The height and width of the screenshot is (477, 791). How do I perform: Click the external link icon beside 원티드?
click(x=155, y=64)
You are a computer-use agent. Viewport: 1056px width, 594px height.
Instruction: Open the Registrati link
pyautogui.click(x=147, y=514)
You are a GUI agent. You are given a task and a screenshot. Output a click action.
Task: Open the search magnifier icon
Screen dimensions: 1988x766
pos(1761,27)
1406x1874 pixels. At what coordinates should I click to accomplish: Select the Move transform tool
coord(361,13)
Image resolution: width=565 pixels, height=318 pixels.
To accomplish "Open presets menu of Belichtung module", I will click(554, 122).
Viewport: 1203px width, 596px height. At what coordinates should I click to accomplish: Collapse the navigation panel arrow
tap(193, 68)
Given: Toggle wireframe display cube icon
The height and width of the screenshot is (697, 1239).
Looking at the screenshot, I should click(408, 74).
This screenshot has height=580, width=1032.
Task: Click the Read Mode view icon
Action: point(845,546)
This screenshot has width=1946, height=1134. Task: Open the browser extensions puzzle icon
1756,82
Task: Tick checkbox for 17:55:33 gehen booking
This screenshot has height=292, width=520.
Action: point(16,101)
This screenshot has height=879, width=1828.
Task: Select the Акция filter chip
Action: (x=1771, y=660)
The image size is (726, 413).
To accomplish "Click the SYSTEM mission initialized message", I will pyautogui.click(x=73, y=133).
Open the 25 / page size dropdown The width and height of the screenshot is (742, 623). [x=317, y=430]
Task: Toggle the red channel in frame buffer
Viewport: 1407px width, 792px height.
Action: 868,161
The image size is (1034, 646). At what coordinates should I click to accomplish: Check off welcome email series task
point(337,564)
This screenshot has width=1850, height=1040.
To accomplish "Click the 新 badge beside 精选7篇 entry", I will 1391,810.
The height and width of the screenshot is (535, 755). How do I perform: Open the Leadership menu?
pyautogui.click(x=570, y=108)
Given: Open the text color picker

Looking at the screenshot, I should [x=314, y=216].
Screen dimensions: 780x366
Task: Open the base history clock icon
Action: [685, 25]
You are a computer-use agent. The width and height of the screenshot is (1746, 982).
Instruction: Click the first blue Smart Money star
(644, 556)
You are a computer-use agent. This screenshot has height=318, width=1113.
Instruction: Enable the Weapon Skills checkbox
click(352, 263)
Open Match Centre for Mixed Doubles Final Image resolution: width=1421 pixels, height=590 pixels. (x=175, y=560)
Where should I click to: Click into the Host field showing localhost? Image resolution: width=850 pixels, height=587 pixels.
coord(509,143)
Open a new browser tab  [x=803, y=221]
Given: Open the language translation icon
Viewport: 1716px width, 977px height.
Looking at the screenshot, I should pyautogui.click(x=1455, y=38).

• • •

Please show every line of the entries above that contains the word "Toggle".

▸ **RESULT OF THE TASK**:
Given: Toggle wireframe display cube icon
Task: Toggle the red channel in frame buffer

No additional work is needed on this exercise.